Written task:
Would you copy these records, keeping every line exactly as it is?

Provided records:
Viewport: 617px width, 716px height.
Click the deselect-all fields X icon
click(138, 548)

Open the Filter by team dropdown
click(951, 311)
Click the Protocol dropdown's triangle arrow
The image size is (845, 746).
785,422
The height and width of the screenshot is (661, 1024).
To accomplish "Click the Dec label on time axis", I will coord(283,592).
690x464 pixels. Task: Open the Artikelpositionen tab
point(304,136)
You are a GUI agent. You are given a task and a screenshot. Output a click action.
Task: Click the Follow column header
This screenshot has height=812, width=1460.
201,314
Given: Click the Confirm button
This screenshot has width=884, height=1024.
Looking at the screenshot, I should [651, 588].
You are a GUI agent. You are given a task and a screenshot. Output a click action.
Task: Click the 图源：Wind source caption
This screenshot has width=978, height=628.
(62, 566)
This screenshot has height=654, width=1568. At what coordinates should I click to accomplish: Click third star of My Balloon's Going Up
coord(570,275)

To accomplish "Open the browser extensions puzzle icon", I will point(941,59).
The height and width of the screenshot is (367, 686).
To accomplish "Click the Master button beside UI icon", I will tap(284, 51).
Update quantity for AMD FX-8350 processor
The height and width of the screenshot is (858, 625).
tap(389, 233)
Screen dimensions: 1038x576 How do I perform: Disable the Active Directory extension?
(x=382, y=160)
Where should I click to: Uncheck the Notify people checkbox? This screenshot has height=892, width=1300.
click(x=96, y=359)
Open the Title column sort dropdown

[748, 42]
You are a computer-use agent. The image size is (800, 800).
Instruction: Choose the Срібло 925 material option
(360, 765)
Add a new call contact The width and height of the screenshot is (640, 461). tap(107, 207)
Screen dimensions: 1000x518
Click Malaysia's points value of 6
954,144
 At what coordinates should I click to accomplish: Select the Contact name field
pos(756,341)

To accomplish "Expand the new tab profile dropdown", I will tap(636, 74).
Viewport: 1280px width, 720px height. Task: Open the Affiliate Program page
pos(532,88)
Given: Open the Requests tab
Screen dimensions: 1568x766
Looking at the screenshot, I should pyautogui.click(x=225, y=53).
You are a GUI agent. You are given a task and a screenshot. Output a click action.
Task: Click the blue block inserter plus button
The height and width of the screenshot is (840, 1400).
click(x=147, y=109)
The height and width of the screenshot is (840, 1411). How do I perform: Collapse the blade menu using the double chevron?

Full output:
Viewport: 617px width, 716px height.
Click the deselect-all fields X icon
click(138, 548)

Open the Filter by team dropdown
click(951, 311)
Click the Protocol dropdown's triangle arrow
The image size is (845, 746).
785,422
The height and width of the screenshot is (661, 1024).
To accomplish "Click the Dec label on time axis", I will coord(283,592).
690x464 pixels. Task: Open the Artikelpositionen tab
point(304,136)
You are a GUI agent. You are given a task and a screenshot. Output a click action.
Task: Click the Follow column header
This screenshot has height=812, width=1460.
201,314
Given: Click the Confirm button
This screenshot has width=884, height=1024.
Looking at the screenshot, I should [651, 588].
You are a GUI agent. You are given a task and a screenshot. Output a click action.
Task: Click the 图源：Wind source caption
This screenshot has width=978, height=628.
(62, 566)
This screenshot has height=654, width=1568. At what coordinates should I click to accomplish: Click third star of My Balloon's Going Up
coord(570,275)

To accomplish "Open the browser extensions puzzle icon", I will point(941,59).
The height and width of the screenshot is (367, 686).
To accomplish "Click the Master button beside UI icon", I will tap(284, 51).
Update quantity for AMD FX-8350 processor
The height and width of the screenshot is (858, 625).
tap(389, 233)
Screen dimensions: 1038x576 How do I perform: Disable the Active Directory extension?
(x=382, y=160)
Where should I click to: Uncheck the Notify people checkbox? This screenshot has height=892, width=1300.
click(x=96, y=359)
Open the Title column sort dropdown

[748, 42]
You are a computer-use agent. The image size is (800, 800).
Instruction: Choose the Срібло 925 material option
(360, 765)
Add a new call contact The width and height of the screenshot is (640, 461). tap(107, 207)
Screen dimensions: 1000x518
Click Malaysia's points value of 6
954,144
 At what coordinates should I click to accomplish: Select the Contact name field
pos(756,341)

To accomplish "Expand the new tab profile dropdown", I will tap(636, 74).
Viewport: 1280px width, 720px height. Task: Open the Affiliate Program page
pos(532,88)
Given: Open the Requests tab
Screen dimensions: 1568x766
Looking at the screenshot, I should pyautogui.click(x=225, y=53).
You are a GUI agent. You are given a task and a screenshot. Output a click action.
Task: Click the blue block inserter plus button
The height and width of the screenshot is (840, 1400).
click(x=147, y=109)
The height and width of the screenshot is (840, 1411). How do I perform: Collapse the blade menu using the double chevron?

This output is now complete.